* _ABOUT THIS EXERCISE_
I'd like an exact copy of every line from the start of the entries below through the line containing "The height and width of the screenshot is (1030, 2114).", please.

* _THE INPUT_
════

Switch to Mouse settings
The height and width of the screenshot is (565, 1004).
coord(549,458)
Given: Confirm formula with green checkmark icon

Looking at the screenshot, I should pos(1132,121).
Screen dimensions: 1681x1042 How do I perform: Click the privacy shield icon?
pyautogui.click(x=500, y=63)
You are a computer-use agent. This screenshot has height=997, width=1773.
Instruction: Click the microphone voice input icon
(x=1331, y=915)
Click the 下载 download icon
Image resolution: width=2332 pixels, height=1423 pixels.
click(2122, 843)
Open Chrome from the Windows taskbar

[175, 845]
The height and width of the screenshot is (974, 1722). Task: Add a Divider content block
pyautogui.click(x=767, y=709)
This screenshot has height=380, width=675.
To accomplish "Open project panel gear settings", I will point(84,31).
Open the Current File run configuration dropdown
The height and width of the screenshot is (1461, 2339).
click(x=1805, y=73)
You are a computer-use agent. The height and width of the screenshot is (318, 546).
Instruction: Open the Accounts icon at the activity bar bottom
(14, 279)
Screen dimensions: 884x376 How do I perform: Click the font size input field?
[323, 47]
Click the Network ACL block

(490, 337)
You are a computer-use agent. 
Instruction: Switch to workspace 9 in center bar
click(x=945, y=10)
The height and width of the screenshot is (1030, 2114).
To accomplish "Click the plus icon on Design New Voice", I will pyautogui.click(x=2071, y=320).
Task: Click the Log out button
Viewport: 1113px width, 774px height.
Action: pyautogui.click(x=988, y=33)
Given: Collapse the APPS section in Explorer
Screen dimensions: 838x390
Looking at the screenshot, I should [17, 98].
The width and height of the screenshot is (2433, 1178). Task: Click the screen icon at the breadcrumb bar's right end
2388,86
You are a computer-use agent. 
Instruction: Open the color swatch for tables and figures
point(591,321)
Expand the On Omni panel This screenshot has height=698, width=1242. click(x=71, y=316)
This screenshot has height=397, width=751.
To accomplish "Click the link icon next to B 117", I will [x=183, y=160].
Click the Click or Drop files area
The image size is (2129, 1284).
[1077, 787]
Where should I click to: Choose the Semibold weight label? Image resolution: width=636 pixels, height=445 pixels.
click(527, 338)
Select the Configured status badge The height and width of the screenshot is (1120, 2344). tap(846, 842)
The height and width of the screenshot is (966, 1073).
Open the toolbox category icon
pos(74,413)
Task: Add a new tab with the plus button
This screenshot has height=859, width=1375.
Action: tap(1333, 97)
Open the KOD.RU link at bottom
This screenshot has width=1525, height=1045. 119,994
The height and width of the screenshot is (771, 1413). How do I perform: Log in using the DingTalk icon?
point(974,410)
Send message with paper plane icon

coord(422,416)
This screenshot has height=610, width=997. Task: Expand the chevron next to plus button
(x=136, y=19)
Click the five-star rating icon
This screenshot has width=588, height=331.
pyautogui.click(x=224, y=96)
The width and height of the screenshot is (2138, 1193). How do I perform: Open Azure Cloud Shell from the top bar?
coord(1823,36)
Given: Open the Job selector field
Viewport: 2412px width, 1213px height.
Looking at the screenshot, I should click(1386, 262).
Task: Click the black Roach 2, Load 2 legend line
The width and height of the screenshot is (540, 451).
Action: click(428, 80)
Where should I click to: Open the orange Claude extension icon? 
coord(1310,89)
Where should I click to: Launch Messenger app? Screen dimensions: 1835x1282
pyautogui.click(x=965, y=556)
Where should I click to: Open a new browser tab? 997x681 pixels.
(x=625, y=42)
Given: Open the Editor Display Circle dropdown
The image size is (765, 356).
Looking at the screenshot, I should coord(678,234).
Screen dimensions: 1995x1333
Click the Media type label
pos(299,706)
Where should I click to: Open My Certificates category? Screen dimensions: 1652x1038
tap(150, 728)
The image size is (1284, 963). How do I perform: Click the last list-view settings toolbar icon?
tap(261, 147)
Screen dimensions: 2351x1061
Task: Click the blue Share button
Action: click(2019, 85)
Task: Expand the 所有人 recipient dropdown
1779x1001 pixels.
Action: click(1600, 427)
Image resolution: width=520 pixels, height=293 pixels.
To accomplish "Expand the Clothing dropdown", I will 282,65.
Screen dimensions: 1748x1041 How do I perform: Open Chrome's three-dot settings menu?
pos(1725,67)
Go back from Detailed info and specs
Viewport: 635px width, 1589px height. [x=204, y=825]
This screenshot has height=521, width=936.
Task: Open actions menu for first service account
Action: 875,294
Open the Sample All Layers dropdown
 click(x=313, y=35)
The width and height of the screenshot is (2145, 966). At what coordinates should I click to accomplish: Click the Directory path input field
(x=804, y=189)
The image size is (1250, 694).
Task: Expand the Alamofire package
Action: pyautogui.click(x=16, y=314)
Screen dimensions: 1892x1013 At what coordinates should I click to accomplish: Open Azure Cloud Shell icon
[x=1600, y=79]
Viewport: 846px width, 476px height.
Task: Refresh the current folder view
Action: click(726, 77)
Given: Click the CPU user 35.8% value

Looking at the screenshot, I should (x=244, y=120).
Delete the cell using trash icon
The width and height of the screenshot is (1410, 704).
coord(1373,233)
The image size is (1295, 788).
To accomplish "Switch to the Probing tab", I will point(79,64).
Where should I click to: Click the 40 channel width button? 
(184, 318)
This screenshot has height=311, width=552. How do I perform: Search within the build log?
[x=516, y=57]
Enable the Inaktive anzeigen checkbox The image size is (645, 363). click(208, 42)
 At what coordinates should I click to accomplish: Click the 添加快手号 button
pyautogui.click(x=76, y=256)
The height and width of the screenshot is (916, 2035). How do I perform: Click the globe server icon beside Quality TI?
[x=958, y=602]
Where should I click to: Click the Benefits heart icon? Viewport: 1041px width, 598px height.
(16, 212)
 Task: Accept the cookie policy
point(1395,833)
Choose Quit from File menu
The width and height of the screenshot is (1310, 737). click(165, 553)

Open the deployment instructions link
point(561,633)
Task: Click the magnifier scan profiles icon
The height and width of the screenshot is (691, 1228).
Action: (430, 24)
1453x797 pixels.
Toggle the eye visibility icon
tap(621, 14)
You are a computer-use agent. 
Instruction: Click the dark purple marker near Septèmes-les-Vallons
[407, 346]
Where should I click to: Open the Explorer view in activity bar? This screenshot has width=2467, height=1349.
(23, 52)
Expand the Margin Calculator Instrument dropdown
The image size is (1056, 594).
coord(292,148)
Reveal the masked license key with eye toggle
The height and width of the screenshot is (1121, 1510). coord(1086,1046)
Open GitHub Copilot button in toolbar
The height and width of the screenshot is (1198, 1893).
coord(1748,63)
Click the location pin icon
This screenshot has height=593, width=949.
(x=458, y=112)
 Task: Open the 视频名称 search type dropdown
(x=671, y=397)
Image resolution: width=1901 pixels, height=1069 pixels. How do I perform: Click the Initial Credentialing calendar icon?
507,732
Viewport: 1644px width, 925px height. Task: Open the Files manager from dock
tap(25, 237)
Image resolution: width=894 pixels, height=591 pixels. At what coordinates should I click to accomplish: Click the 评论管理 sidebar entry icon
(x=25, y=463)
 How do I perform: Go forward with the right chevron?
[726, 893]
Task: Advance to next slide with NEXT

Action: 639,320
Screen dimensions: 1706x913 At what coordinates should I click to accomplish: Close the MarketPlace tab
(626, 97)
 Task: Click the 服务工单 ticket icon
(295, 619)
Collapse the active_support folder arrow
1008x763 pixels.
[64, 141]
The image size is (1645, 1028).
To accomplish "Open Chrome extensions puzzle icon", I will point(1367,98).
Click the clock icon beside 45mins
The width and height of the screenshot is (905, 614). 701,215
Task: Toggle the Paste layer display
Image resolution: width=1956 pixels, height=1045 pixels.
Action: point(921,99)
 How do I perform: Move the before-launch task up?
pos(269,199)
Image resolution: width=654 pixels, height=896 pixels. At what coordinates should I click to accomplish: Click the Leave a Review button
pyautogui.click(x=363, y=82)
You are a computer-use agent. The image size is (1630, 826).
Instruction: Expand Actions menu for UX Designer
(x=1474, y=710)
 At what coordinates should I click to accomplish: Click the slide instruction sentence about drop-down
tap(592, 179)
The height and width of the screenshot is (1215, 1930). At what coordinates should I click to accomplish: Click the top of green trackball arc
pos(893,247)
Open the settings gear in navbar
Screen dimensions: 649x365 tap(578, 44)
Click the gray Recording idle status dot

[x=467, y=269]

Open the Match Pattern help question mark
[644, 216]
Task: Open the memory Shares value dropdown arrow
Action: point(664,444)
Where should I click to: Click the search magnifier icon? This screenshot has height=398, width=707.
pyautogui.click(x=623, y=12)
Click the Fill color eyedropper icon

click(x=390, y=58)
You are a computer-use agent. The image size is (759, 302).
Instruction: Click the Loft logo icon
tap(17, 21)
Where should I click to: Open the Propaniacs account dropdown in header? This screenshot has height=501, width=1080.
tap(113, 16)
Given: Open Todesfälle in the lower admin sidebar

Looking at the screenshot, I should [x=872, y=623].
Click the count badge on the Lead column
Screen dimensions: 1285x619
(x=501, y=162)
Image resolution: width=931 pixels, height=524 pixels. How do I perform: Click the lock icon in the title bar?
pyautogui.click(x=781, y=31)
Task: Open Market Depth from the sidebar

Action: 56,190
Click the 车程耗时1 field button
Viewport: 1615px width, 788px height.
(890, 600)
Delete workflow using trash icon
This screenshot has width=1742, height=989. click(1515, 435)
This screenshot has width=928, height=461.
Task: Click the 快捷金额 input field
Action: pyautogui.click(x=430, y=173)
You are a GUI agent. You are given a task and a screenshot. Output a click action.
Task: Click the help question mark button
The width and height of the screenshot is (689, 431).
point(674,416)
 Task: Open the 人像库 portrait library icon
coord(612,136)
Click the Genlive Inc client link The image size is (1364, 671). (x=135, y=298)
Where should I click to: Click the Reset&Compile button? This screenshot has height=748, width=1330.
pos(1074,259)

════

* _SOLVED EXERCISE_
Switch to Mouse settings
The height and width of the screenshot is (565, 1004).
coord(549,458)
Given: Confirm formula with green checkmark icon

Looking at the screenshot, I should pos(1132,121).
Screen dimensions: 1681x1042 How do I perform: Click the privacy shield icon?
pyautogui.click(x=500, y=63)
You are a computer-use agent. This screenshot has height=997, width=1773.
Instruction: Click the microphone voice input icon
(x=1331, y=915)
Click the 下载 download icon
Image resolution: width=2332 pixels, height=1423 pixels.
click(2122, 843)
Open Chrome from the Windows taskbar

[175, 845]
The height and width of the screenshot is (974, 1722). Task: Add a Divider content block
pyautogui.click(x=767, y=709)
This screenshot has height=380, width=675.
To accomplish "Open project panel gear settings", I will point(84,31).
Open the Current File run configuration dropdown
The height and width of the screenshot is (1461, 2339).
click(x=1805, y=73)
You are a computer-use agent. The height and width of the screenshot is (318, 546).
Instruction: Open the Accounts icon at the activity bar bottom
(14, 279)
Screen dimensions: 884x376 How do I perform: Click the font size input field?
[323, 47]
Click the Network ACL block

(490, 337)
You are a computer-use agent. 
Instruction: Switch to workspace 9 in center bar
click(x=945, y=10)
The height and width of the screenshot is (1030, 2114).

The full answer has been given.